I was standing there—the incline so steep now that I had to work to regain my balance, especially amid all the jostling—like a boy waiting for the right moment to hop a carousel. Only a few seconds had gone by when a bloody-faced figure in stewards’ whites stumbled into me, coming up from the shelter deck, and I grabbed on to him, because he seemed barely conscious, and would otherwise have fallen and been trampled.

It was Williams, the master-at-arms!

I dragged the sturdy fellow from the crowd, and positioned myself against the wall, supporting him. He’d suffered a terrible blow or had taken a fall, his forehead bloody, one of those thick black eyebrows badly cut, and streaming blood.

“Get your breath,” I said, “and we’ll get you up to the Boat Deck.”

“Mr. . . . Mr. Van Dine . . .” he said, eyes wide with
recognition and . . . what else? Humiliation? “I was a fool, a damned fool!”

“Williams, what—”

“I tried to do the right thing, sir, the humane thing . . . but the bastard took advantage! Jumped me, goddamn him!”

I asked, but I already knew. “Who did this?”

“That bastard Williamson—he was my responsibility, and I couldn’t leave him to drown, could I?”

“Of course not,” I said, though I could have, easily.

“That’s not the worst of it, sir! He . . . he’s got my revolver!”

Time was too precious for recriminations, so I merely hauled the bloody fool up the companionway; he seemed to have regained a clear enough head, and his balance, and he disappeared off toward the deck, muttering that he would find “the blighter.”

The Boat Deck’s Grand Entrance area, like the one below, had its furniture and potted plants upended; but the passengers were no longer thronging the area, having found their way to the decks.

And then my heart sank, because there was no sign of Miss Vance—I had been gone too long, apparently, or she had been swept up in the melodrama.

As I looked around, I saw something that at first struck me as quite absurd: Alfred Vanderbilt and Charles Frohman were seated side by side in wicker chairs, and they were surrounded by a pile of life jackets and five wicker baskets filled with slumbering babies! They were tying the life jackets to the baskets, and Frohman was bending to do so, and his discomfort must have been considerable.

I was not surprised to find Frohman staying aloof from the mass of hysteria—with his severe rheumatism, how
could he hope to survive? But what in the hell were they up to? As I went over to them, Vanderbilt’s imperious valet, still in full livery, materialized with a basket in either hand, a slumbering infant in both.

“This is the last of them, sir,” the valet said.

“Good—now see what other kiddies you can round up, and we’ll help them into the lifeboats.”

“Very good, sir,” and the valet again disappeared.

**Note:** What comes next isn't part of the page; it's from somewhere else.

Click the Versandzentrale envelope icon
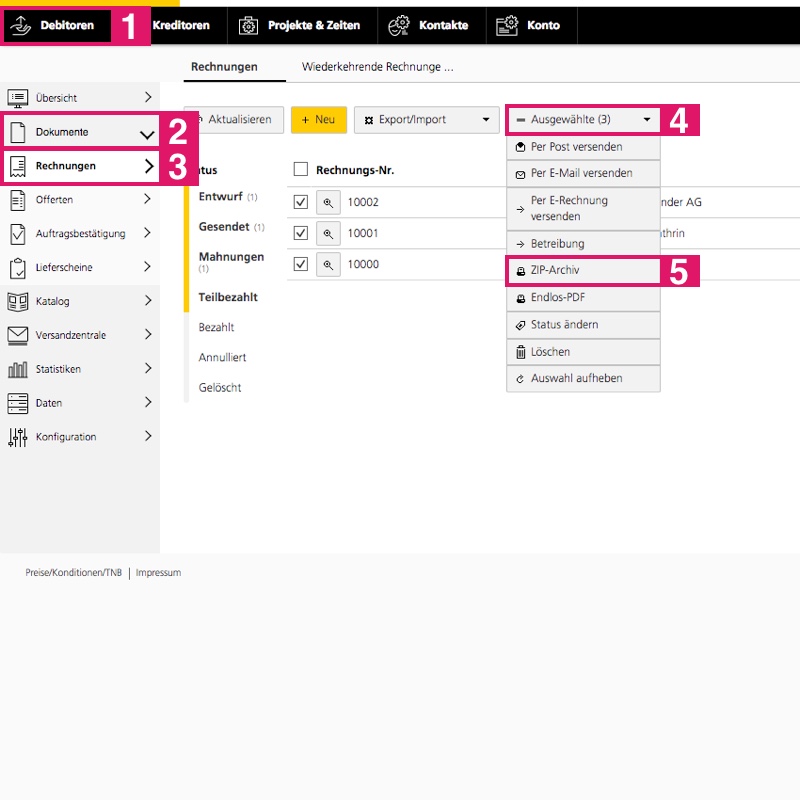800x800 pixels. click(x=18, y=335)
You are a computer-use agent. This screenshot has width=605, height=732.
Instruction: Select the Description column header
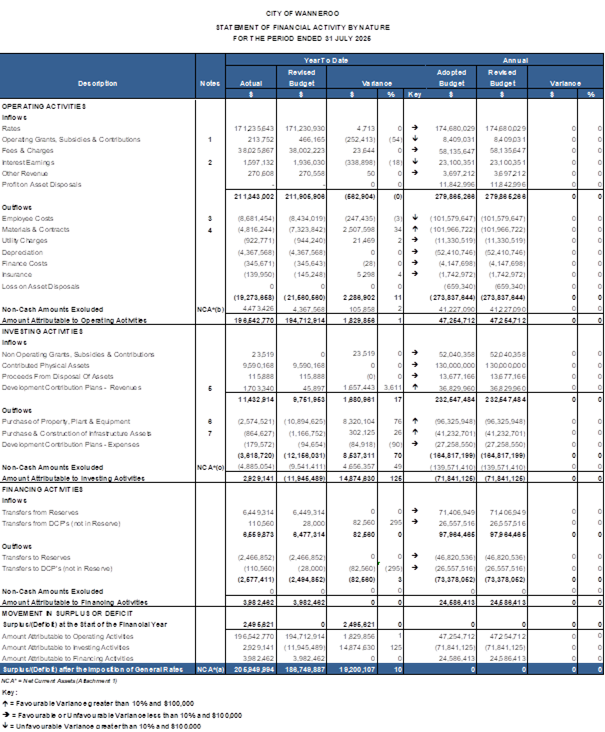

I stood before this preposterous tableau—amazingly, not a child was awake and squalling!—and asked, “What in God’s name are you up to, Vanderbilt?”

“Ah,” Vanderbilt said, as casual as if he were attending a race at Ascot, “Mr. Van Dine—I’ve had my man Ronald raid the nursery. Moses’ baskets—they should float nicely.”

“Gentlemen, I don’t believe this steamer could be far from her final plunge—”

The millionaire stayed at his work, tying a life jacket to a basket. “Mr. Van Dine, it’s a wonderful irony, isn’t it? I have a white marble swimming pool at my farm, but I’ve never been in for a dip. All my time’s gone to my horses, and of course the ladies. . . . Never did learn to swim.”